OPINION: What about you, Pluto?
July 22, 2015
Now that the New Horizons probe finally got its photo shoot with Pluto, that evasive little rapscallion at the edge of the solar system, people are once again impassioned about this curious little hunk of rock and ice.
Anthropomorphized Pluto cartoons sprung up almost instantaneously, showing the former planet and current dwarf planet as a sad and lonely character, visited too briefly by the probe’s insensitive flyby.
But it is quite a wonder how much Pluto is adored by the masses. Science and un-science folk alike seem unusually captivated by this kid, especially considering how much the other planets are disregarded in comparison.
Typically, the only other attention bestowed upon the bodies in our solar system comes in the form of childhood jokes and giggles about a certain seventh planet’s name.

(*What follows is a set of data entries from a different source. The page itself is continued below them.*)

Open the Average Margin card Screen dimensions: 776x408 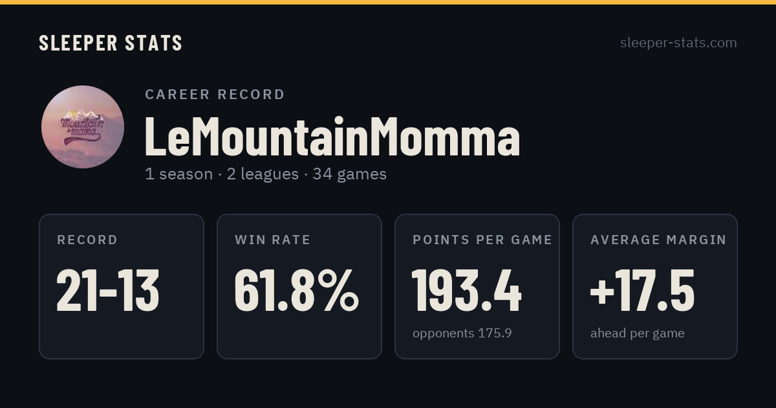[x=655, y=286]
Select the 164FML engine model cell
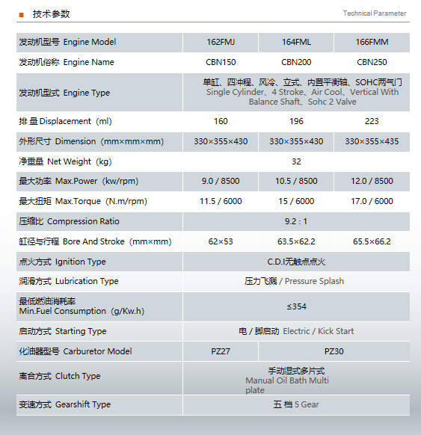This screenshot has width=421, height=435. click(x=296, y=43)
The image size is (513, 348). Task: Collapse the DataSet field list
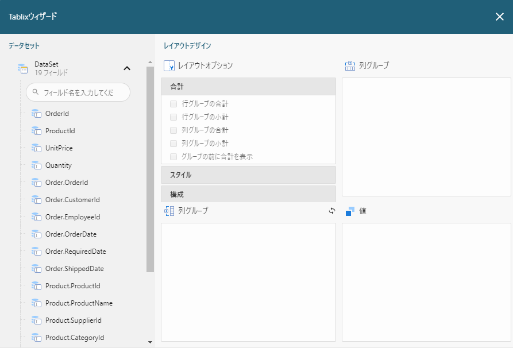127,68
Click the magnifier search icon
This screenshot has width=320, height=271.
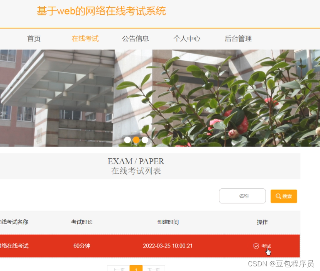click(x=279, y=196)
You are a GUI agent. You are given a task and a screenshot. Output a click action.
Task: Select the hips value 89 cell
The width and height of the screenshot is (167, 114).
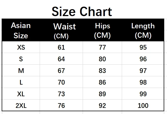[102, 94]
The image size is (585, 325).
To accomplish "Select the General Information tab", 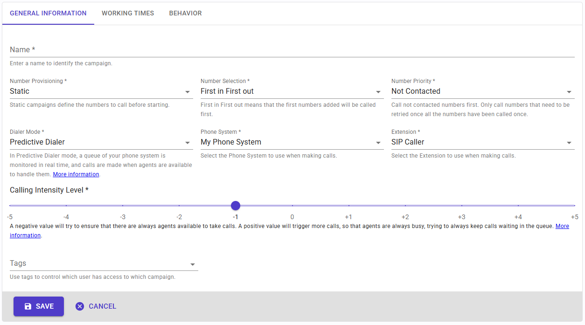I will click(x=48, y=13).
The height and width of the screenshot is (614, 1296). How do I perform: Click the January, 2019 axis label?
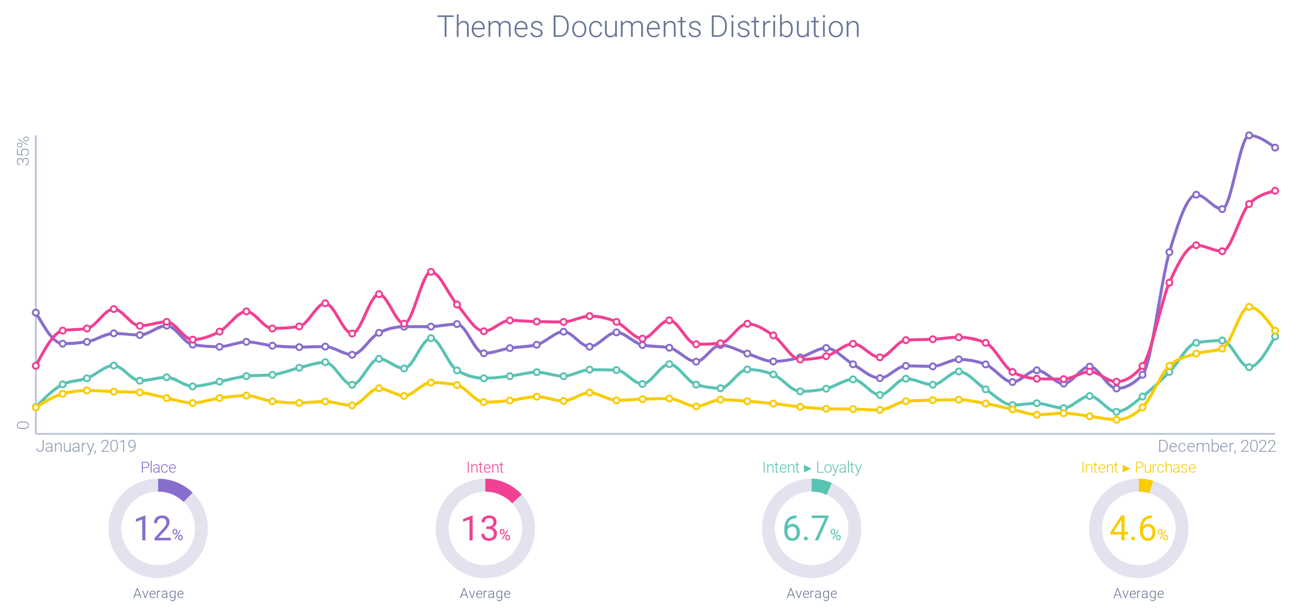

And occasionally a thought as to when our sun will destroy us all, in one manner or another.
Then there’s Pluto: tiny, distant, relatively unknown and consistently misunderstood. A celestial nobody, really. And yet we care. Somehow, humanity has been drawn to this mysterious planet-not-planet in curious and unusual ways.
Is it because of the mystery? The controversy? The emotive extensions of loneliness, isolation and vulnerability?
Is Pluto the puppy of the known universe? A tiny suggestion of a “real” planet that seems to need company, attention, and solidification of its identity and purpose?
Most Pluto enthusiasts don’t have to be told that none of this matters. It’s common knowledge that Pluto doesn’t have feelings to hurt, and it cannot see New Horizons to miss it when it’s gone.
It’s human nature to anthropomorphize objects, to assign them faces, feelings, and personalities. But one cannot help to notice how queer this process can be, especially the selectiveness that doesn’t seem to have any rhyme or reason.
Perhaps the question, then, is not why we love Pluto, but why we don’t love Mercury, Jupiter, or Venus enough to give them faces and feelings, and to get indignant when scientists decide we were wrong about them and need to revise how we interpret them.
Adrienne LaFrance, in an article in The Atlantic, agrees that planetary status is arbitrary. What we call Pluto does not in any way impact its existence. It is the same old astronomical body it’s always been and, for the foreseeable future, will continue to be.
“Being a planet is. . .a human construct,” the article states. “Whatever pluto is. . .is not reliant on whether some humans who live billions of miles away from it decide to call it a planet.”
The article also discusses in brief the differing opinions from the scientific world. On one hand, Pluto’s popularity, as well as that of other astronomical bodies, tends to increase funding possibilities, and therefore missions and subsequent knowledge.
In addition, the prestige of exploring the last planet in our solar system perished with the 2006 decision. Gail Oxton, who developed New Horizons’ software, acknowledges this defeat in the Atlantic article:
“This was the last unexplored planet. . .We were making history. When Pluto was demoted 7 months after launch, it immediately robbed us of some of that excitement.”
On the other hand, if Pluto retained its planetary status, how many other objects in the Kuiper Belt and elsewhere would we have to add to this, as of yet, exclusive party of planets? Fellow dwarf planet Eris, who is smaller yet more massive than Pluto, comes to mind.
In the end, Pluto is only as relevant to us as we make it. And up until last week, most of Pluto was left entirely up to the human imagination.